これは全18巻のコミック作品で、落語を題材にした人情漫画である。
『どうらく息子』の主人公である翔太は保育士をしているが、落語家の惜春亭銅楽の高座に魅せられて、彼に弟子入りを志願する。
どうらく息子とは、銅楽師匠の弟子たちのことで、惜春亭一門には真打ちの兄弟子小銀と志ん銅、二つ目の錫楽、前座の姉弟子の銅ら美がいて、翔太は銅ら壱という名前を頂いて、高座に上がる日を目指して前座修業を始める。
弟子入り志願から困難であり、さらに弟子として入門してからは、更に厳しい教えの数々が銅ら壱に降りかかる。落語家の前座の大変さ、そして芸の道の厳しさがユーモアも交えて語られる。
作中には様々な落語が登場し、それは、物語の人物たちの心情やその時の状況を代弁するかのように語られて、人情あふれる帰結へと導かれていく。
噺屋は言葉で商売してるんだから、いくら気を配っても配りすぎるということはない。
という台詞が出てくるが、これは文章を書く人全てに当てはまることである。私もテニヲハをよく間違える。あまり推敲しないせいでもあるけれども、これは読む人に対して失礼に当たるため、気をつけたいと思っている。
私は、この作品は若い人にこそ読んでほしい。どの業界でも、若い人は自尊心が強いので、少々のことでへこたれてしまうが、周りの説教というのは、基本的には大抵の人が思っている共通認識であり、反対に優しさである。大事な局面で恥をかかないように、指導してくれている節もあるのだ。説教や注意など、誰しも出来れば言いたくないし、ストレスにもなりえるものだ。説教はムカつくが、然し、大切なことを教えてくれてもいるのである。
そうして、作中の銅ら壱もまた、段々と仕事が熟れてきて、周りも彼に対して段々と柔らかくなってくる。一人前になってきたと、そうなると、周りは自然と説教をしなくなってくる。対等だと認め始める。
然し、そうして少し隙が出来ると、大ぽかをやらかしてしまう。これは、重要なことである。話は『バガボンド』に飛ぶが、武蔵が一乗寺下り松での吉岡一門70余名との決闘の中、初めは死を意識して乗り込んだ闘いに対して、残り十名を切った頃に、生きて帰れるかもと、先を見てしまう。この瞬間、武蔵は油断を突かれて刀を叩き落されてしまうのだが、私はこのシーンは汎ゆることで言えると思う。油断は、終わりを迎えるその前にやってくる。完遂するまで、気を抜いてはいけないのである。

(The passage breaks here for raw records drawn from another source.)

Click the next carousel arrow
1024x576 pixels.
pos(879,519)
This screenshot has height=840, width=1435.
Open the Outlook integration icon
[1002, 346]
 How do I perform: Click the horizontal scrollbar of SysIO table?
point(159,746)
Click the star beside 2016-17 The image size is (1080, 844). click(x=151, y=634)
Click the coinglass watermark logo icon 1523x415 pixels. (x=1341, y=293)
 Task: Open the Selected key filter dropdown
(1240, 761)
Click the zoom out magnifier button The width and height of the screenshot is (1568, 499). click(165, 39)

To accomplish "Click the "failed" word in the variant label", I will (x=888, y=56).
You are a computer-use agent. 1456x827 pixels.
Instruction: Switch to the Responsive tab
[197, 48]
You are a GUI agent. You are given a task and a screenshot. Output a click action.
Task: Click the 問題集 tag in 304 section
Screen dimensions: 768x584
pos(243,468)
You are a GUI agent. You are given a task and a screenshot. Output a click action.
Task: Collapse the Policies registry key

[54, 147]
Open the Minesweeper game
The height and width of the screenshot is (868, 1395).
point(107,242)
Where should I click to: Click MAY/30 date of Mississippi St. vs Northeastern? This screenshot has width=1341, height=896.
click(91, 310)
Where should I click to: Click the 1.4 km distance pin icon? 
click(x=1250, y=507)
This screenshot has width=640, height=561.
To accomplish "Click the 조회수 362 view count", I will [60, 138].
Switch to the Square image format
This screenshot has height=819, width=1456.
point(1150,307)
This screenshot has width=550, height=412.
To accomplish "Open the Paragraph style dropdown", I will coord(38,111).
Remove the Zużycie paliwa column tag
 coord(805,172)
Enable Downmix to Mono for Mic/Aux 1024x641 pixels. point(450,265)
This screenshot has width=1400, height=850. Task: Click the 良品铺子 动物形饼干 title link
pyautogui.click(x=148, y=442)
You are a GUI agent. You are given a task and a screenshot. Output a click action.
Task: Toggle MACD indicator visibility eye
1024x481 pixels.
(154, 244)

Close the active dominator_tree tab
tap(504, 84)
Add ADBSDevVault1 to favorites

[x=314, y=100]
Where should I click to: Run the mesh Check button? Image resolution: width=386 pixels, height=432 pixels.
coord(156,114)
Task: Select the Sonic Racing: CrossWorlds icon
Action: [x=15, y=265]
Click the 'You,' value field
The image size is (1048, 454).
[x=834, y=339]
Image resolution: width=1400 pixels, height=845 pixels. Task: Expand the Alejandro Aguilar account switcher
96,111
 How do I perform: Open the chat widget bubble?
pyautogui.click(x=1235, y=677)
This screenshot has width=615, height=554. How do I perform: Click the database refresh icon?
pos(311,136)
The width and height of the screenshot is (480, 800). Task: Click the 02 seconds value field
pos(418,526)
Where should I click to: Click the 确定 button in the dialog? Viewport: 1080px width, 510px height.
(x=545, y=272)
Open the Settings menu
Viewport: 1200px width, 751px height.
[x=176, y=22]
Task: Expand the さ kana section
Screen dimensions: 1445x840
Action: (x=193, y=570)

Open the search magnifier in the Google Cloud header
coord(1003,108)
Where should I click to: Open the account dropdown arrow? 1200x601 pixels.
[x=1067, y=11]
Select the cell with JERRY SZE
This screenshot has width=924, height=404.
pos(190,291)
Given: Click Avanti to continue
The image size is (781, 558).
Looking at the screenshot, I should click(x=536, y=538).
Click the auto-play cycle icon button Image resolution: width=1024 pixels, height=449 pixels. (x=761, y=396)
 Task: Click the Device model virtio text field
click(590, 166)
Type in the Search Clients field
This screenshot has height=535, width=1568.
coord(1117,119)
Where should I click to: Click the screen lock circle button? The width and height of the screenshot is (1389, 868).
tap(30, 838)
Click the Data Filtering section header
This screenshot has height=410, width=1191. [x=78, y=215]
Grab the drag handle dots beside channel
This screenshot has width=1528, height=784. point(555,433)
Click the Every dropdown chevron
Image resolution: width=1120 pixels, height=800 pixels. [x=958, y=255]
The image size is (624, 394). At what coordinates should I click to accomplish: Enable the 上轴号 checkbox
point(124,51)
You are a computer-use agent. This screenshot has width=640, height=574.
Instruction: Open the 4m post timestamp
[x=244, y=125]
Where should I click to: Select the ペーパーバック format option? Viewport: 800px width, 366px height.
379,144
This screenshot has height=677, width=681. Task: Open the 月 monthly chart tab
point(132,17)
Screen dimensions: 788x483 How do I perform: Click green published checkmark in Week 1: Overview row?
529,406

『どうらく息子』は銅ら壱という噺家を目指した青年の物語であり、銅ら美を筆頭にした女性噺家の物語であり、更には売れない落語家錫楽が這い上がる物語でもあり、他にも様々な落語家たちの人情味溢れる物語でもある。
特に、中盤から登場する不良落語家で真打ちの走馬灯夢六はこの物語の推進力になっていて、ほぼ重要な話は彼に降りかかる。
落語も様々な話が誌上に再現されるが、今作で重要な作品は廓噺の『紺屋高尾』と『文七元結』であり、それは物語と主人公の落語家としての成長を見事に交差させていて、美しいカタルシスを生んでいる。
非常に読みやすく、落語の世界にも親しみを持てる作品で、オススメでございます。